Document and screenshot pointing entries:
• • • • • • •

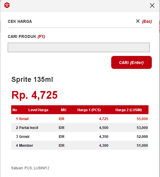
Task: Select the Grosir price level row
Action: (x=80, y=136)
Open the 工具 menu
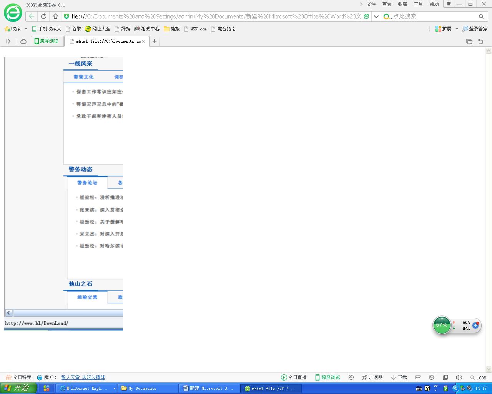 (x=418, y=4)
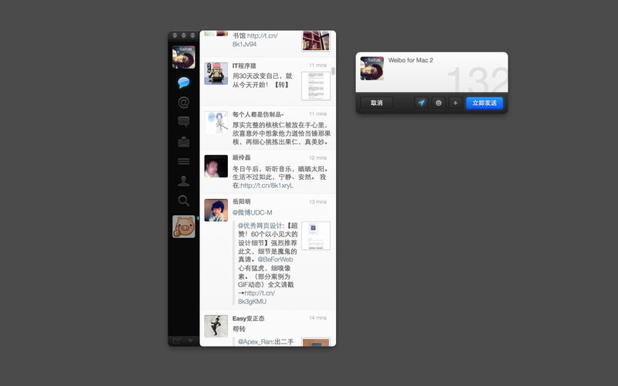This screenshot has width=618, height=386.
Task: Open the lists icon with three lines
Action: tap(184, 161)
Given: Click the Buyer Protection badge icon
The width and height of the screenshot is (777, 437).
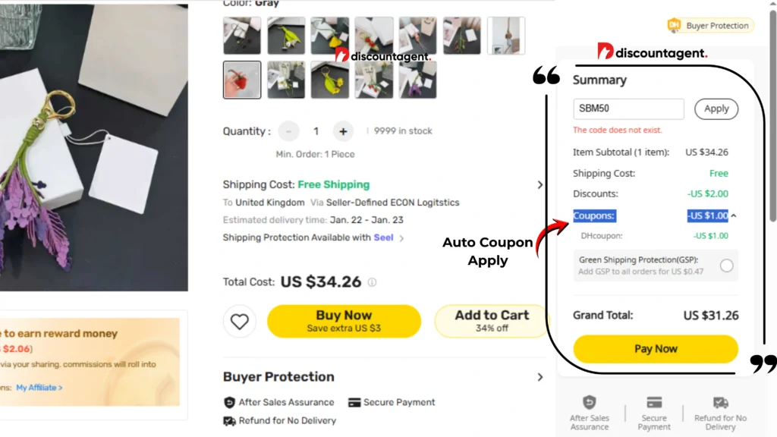Looking at the screenshot, I should tap(674, 26).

• • • • • • •

Exercise goal: Change "Click" to "Press" in the entries from the line containing "Open the 工具 menu" through the end of the entries, inclusive, and write those lines out again with nothing else altered. Leave the pictures out of your answer.

Completed task:
Open the 工具 menu
 (x=418, y=4)
This screenshot has width=618, height=386.
Task: Open the lists icon with three lines
Action: tap(184, 161)
Given: Press the Buyer Protection badge icon
The width and height of the screenshot is (777, 437).
Looking at the screenshot, I should tap(674, 26).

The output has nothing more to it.